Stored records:
Content starts
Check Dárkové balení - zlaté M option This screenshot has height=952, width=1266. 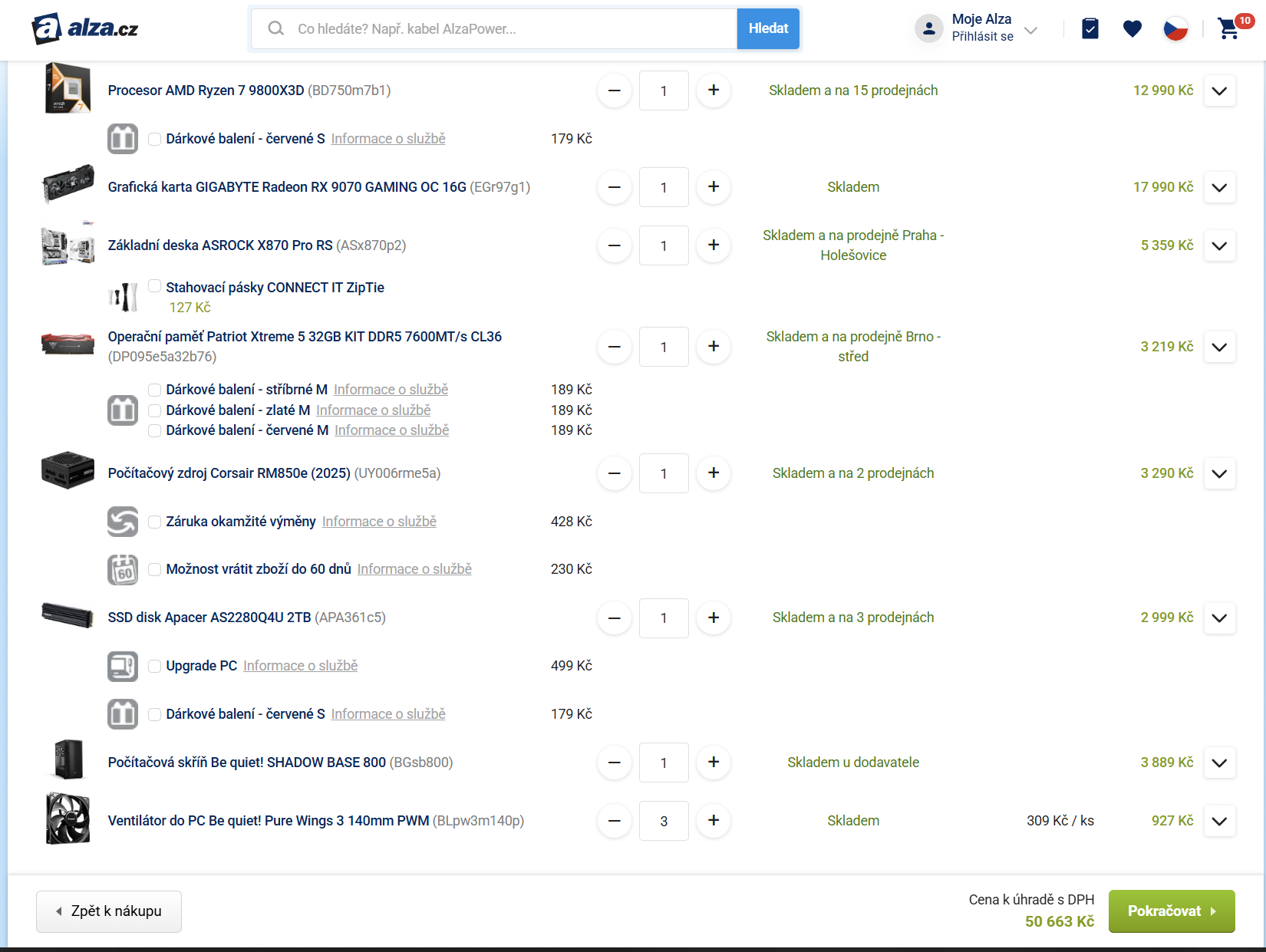point(155,411)
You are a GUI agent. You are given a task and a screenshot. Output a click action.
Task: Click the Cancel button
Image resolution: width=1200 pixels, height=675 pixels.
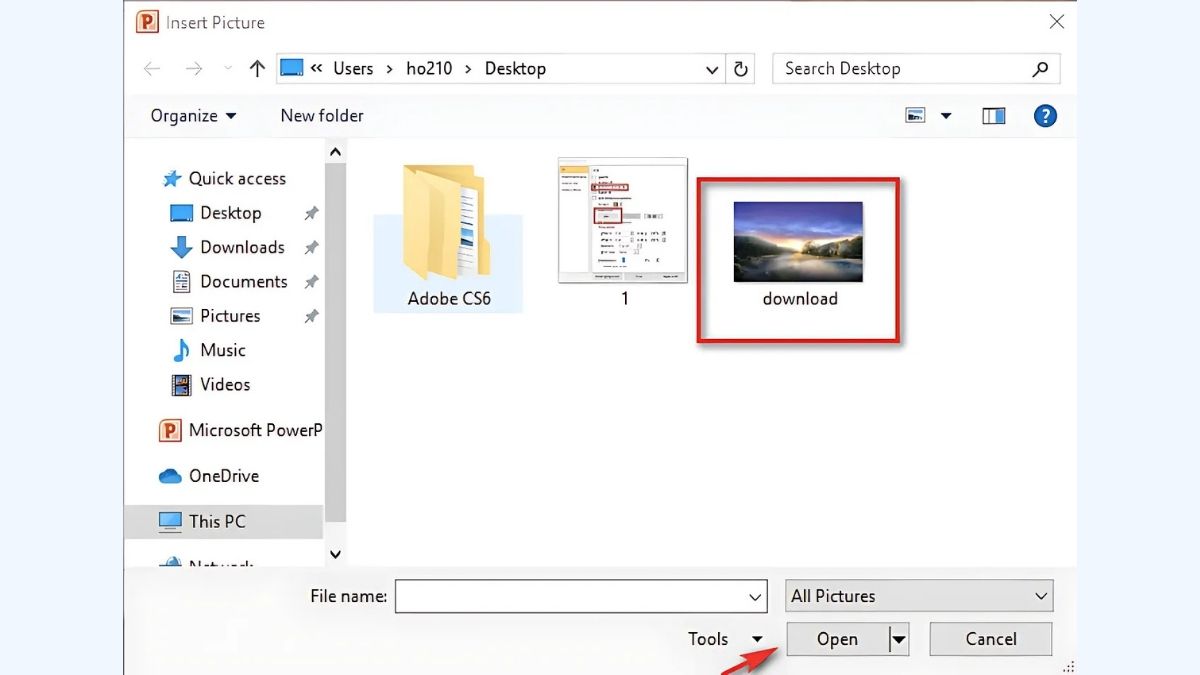coord(990,639)
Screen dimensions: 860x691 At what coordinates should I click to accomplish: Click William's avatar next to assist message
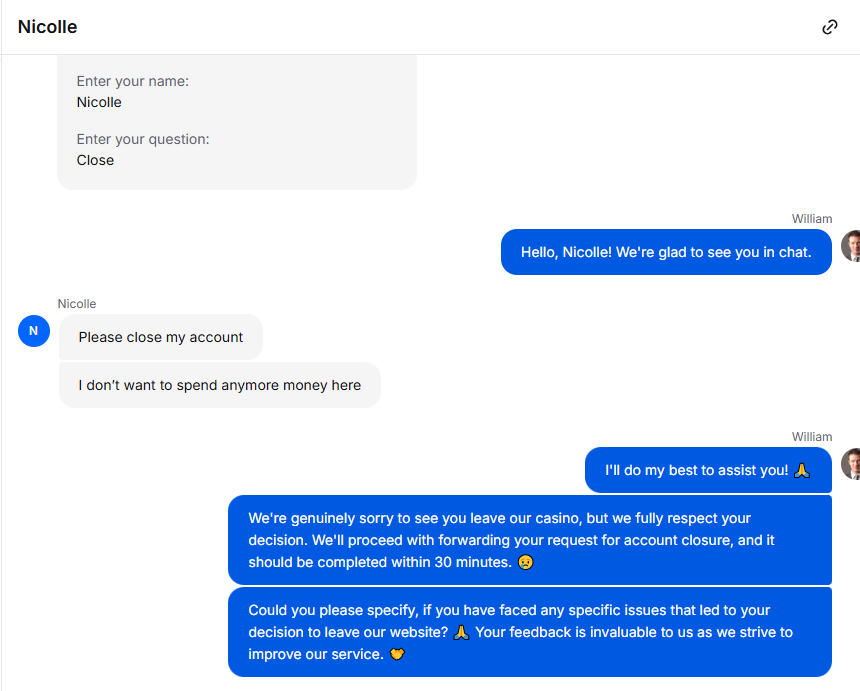851,464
Content ends
### BRIEF:
Reproduce nothing but the lines running from the line with "You are a GUI" through the end of the records, keeping both end lines and dropping the pictures.

### YOUR SOLUTION:
You are a GUI agent. You are given a task and a screenshot. Output a click action.
Task: Click the Cancel button
Image resolution: width=1200 pixels, height=675 pixels.
coord(990,639)
Screen dimensions: 860x691 At what coordinates should I click to accomplish: Click William's avatar next to assist message
851,464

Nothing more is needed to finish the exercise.